- The data
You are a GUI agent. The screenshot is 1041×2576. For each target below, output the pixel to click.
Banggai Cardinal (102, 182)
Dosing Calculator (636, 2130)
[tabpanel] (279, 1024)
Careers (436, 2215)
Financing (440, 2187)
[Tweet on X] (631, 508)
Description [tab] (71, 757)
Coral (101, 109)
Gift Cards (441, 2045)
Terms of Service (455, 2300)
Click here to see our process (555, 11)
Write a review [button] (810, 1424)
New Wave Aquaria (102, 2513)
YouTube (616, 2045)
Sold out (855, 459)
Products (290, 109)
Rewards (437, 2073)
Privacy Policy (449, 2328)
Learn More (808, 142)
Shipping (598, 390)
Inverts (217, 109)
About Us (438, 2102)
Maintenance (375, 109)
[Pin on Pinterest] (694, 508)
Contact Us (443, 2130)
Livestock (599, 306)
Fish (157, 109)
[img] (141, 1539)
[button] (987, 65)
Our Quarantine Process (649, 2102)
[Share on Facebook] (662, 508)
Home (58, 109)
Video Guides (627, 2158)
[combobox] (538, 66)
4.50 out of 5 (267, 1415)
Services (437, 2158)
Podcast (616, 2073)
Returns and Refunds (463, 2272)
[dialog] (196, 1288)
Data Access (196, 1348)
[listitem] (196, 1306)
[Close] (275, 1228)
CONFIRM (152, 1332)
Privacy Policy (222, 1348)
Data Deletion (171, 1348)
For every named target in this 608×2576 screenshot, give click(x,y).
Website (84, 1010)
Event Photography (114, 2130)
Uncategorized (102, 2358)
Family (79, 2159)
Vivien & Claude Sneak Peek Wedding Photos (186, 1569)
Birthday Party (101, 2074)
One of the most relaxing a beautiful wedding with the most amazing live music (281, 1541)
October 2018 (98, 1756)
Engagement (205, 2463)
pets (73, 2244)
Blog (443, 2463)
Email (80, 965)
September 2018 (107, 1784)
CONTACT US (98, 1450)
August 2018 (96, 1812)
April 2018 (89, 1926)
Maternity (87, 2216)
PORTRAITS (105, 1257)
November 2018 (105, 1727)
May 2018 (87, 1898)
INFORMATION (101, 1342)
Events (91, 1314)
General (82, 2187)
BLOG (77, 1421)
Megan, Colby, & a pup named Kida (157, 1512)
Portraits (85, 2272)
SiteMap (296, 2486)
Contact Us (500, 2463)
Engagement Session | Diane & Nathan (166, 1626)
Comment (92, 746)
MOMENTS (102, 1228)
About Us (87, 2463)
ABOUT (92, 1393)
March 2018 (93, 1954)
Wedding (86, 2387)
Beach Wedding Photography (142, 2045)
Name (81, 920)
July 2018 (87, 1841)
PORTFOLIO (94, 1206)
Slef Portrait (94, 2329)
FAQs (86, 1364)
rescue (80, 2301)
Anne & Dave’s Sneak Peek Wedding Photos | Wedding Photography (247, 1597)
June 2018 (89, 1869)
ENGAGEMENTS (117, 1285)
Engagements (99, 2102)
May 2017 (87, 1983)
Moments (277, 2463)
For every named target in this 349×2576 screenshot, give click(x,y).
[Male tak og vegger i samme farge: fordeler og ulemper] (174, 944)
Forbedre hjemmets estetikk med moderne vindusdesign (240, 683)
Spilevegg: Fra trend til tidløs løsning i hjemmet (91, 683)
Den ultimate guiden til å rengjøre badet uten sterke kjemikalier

- Exercise brief
All lines in the listing above from the line containing "[Close] (275, 1228)" to the line containing "rescue (80, 2301)", inclusive, should be retyped exactly; no other lines should appear.

- Expected answer
[Close] (275, 1228)
CONFIRM (152, 1332)
Privacy Policy (222, 1348)
Data Deletion (171, 1348)
For every named target in this 608×2576 screenshot, give click(x,y).
Website (84, 1010)
Event Photography (114, 2130)
Uncategorized (102, 2358)
Family (79, 2159)
Vivien & Claude Sneak Peek Wedding Photos (186, 1569)
Birthday Party (101, 2074)
One of the most relaxing a beautiful wedding with the most amazing live music (281, 1541)
October 2018 (98, 1756)
Engagement (205, 2463)
pets (73, 2244)
Blog (443, 2463)
Email (80, 965)
September 2018 (107, 1784)
CONTACT US (98, 1450)
August 2018 (96, 1812)
April 2018 (89, 1926)
Maternity (87, 2216)
PORTRAITS (105, 1257)
November 2018 (105, 1727)
May 2018 (87, 1898)
INFORMATION (101, 1342)
Events (91, 1314)
General (82, 2187)
BLOG (77, 1421)
Megan, Colby, & a pup named Kida (157, 1512)
Portraits (85, 2272)
SiteMap (296, 2486)
Contact Us (500, 2463)
Engagement Session | Diane & Nathan (166, 1626)
Comment (92, 746)
MOMENTS (102, 1228)
About Us (87, 2463)
ABOUT (92, 1393)
March 2018 (93, 1954)
Wedding (86, 2387)
Beach Wedding Photography (142, 2045)
Name (81, 920)
July 2018 (87, 1841)
PORTFOLIO (94, 1206)
Slef Portrait (94, 2329)
FAQs (86, 1364)
rescue (80, 2301)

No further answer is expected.